(Pixel coordinate grounding data)

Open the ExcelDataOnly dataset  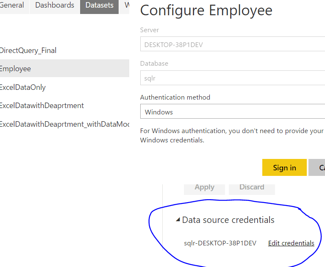[x=23, y=87]
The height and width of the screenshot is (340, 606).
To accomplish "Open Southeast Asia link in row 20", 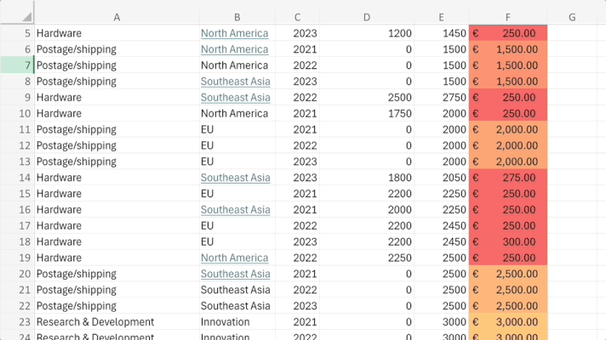I will 236,274.
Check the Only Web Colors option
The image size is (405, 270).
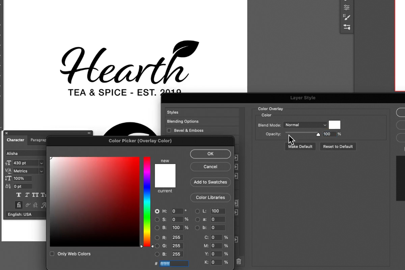click(52, 253)
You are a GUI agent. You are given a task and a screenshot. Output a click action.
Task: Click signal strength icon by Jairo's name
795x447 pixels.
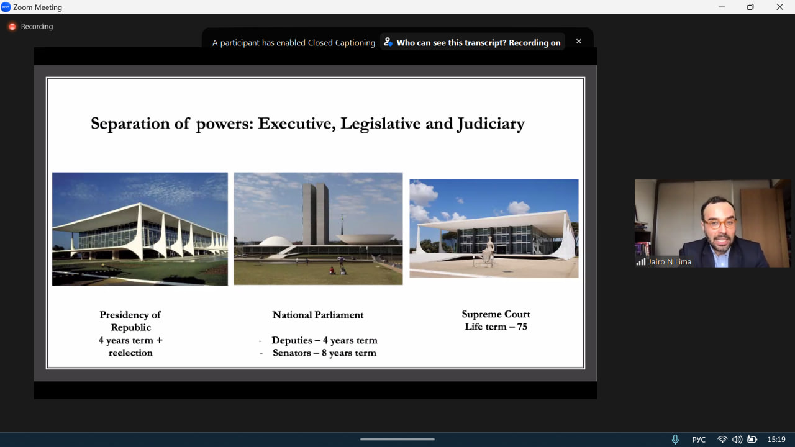click(640, 262)
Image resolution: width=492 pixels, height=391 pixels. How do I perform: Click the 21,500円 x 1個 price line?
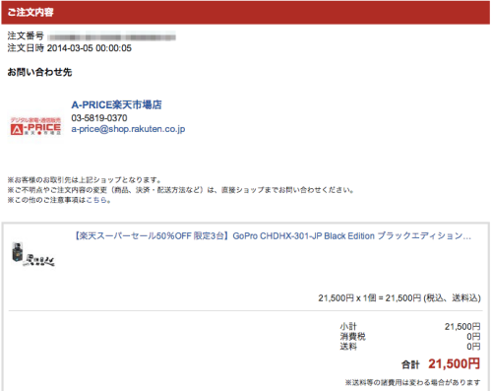click(x=400, y=298)
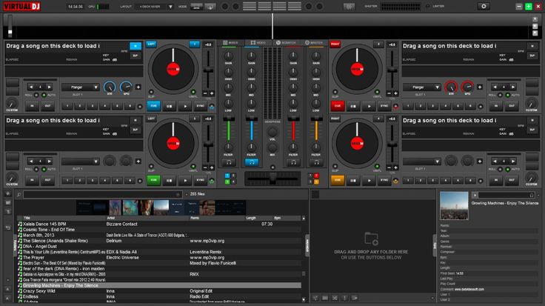Click the crossfader slider at mixer bottom
The height and width of the screenshot is (306, 545).
pyautogui.click(x=272, y=179)
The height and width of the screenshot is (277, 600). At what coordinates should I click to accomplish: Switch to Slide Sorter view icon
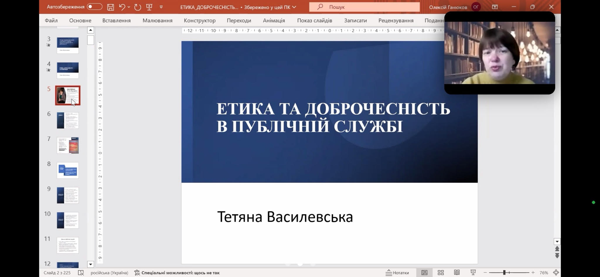440,273
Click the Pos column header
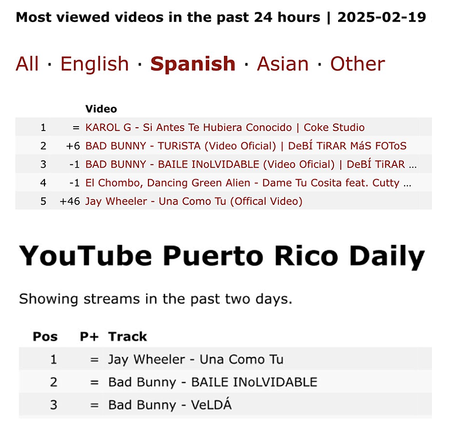The width and height of the screenshot is (450, 427). pyautogui.click(x=45, y=336)
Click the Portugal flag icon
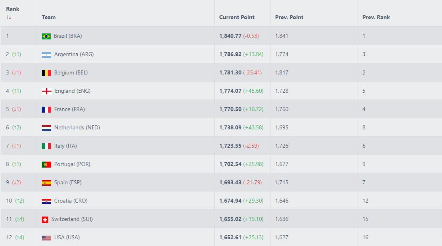 (x=46, y=164)
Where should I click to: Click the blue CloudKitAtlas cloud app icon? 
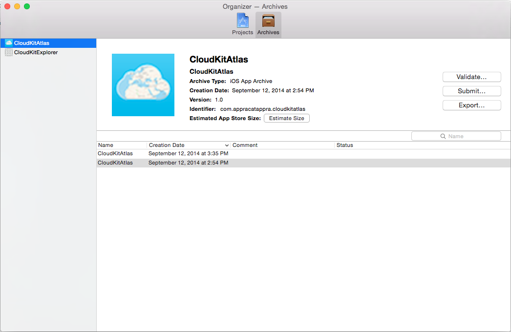[x=143, y=85]
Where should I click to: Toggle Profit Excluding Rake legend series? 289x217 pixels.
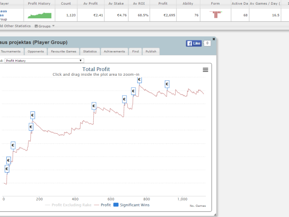67,205
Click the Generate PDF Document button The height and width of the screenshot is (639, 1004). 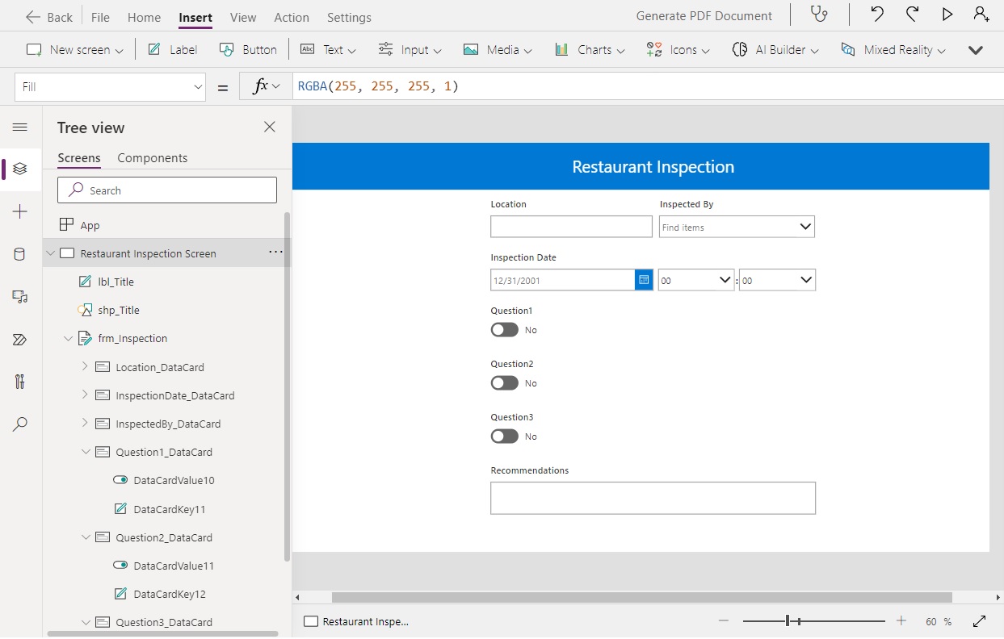click(x=704, y=15)
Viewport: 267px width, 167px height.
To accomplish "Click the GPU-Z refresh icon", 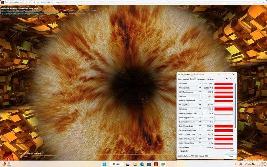I will 231,79.
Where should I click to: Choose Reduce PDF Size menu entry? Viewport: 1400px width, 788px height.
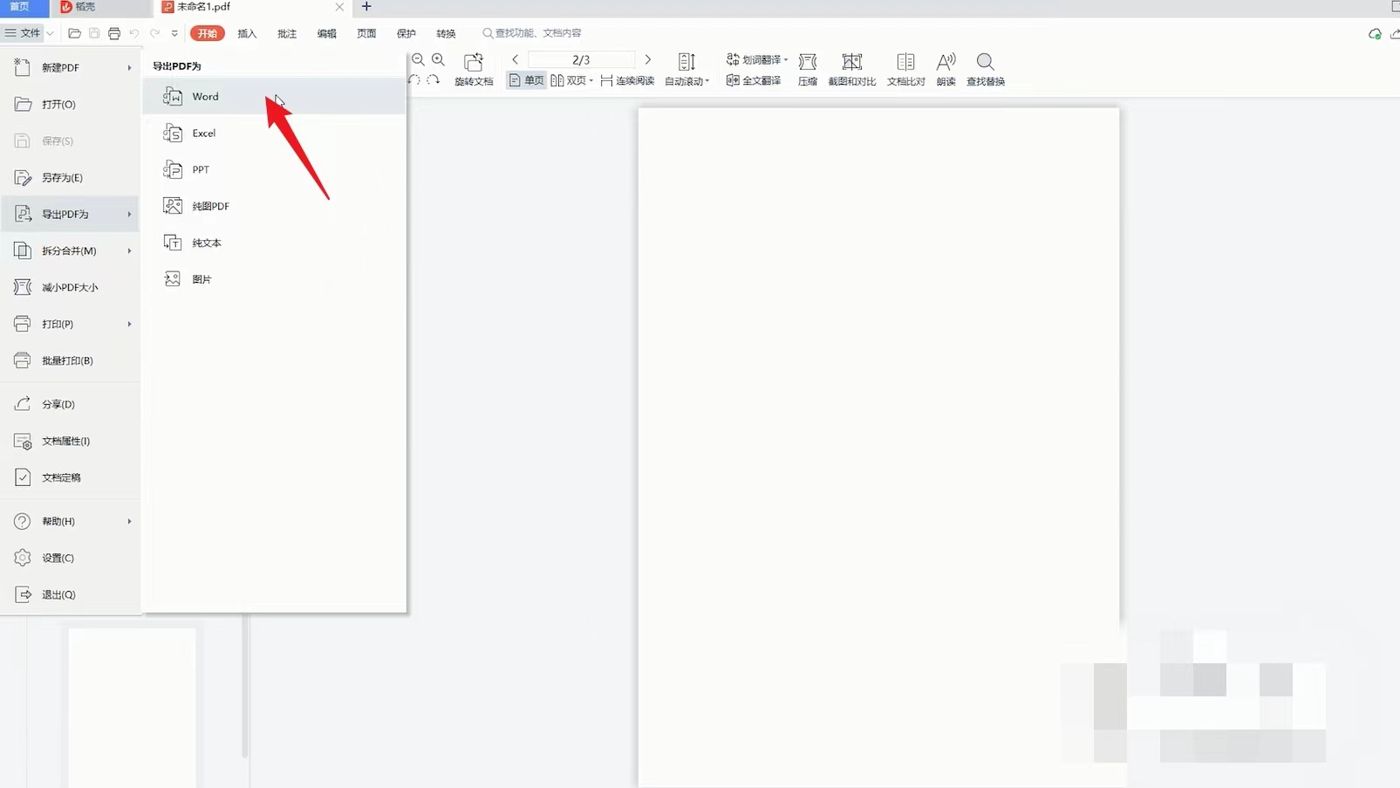pos(70,287)
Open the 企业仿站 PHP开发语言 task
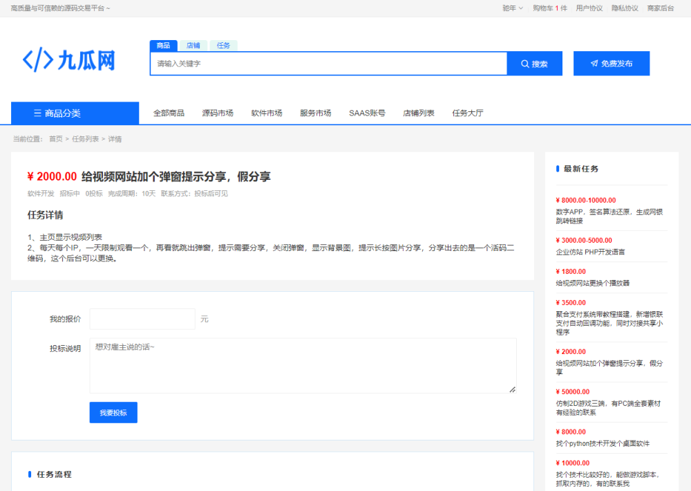 coord(590,252)
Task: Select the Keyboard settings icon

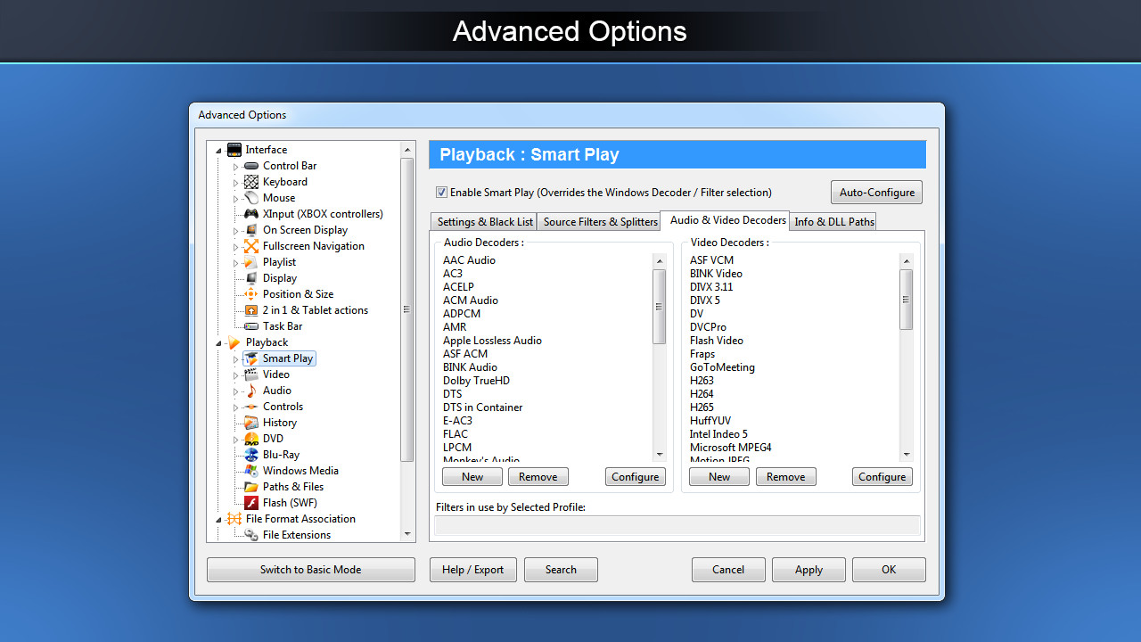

WORK ORDER
Please print the lines from the one holding "Open the 企业仿站 PHP开发语言 task" through the end of the records above, unchanged and with the pictures left out.

ANSWER AREA
Open the 企业仿站 PHP开发语言 task
 coord(590,252)
Task: Select the Keyboard settings icon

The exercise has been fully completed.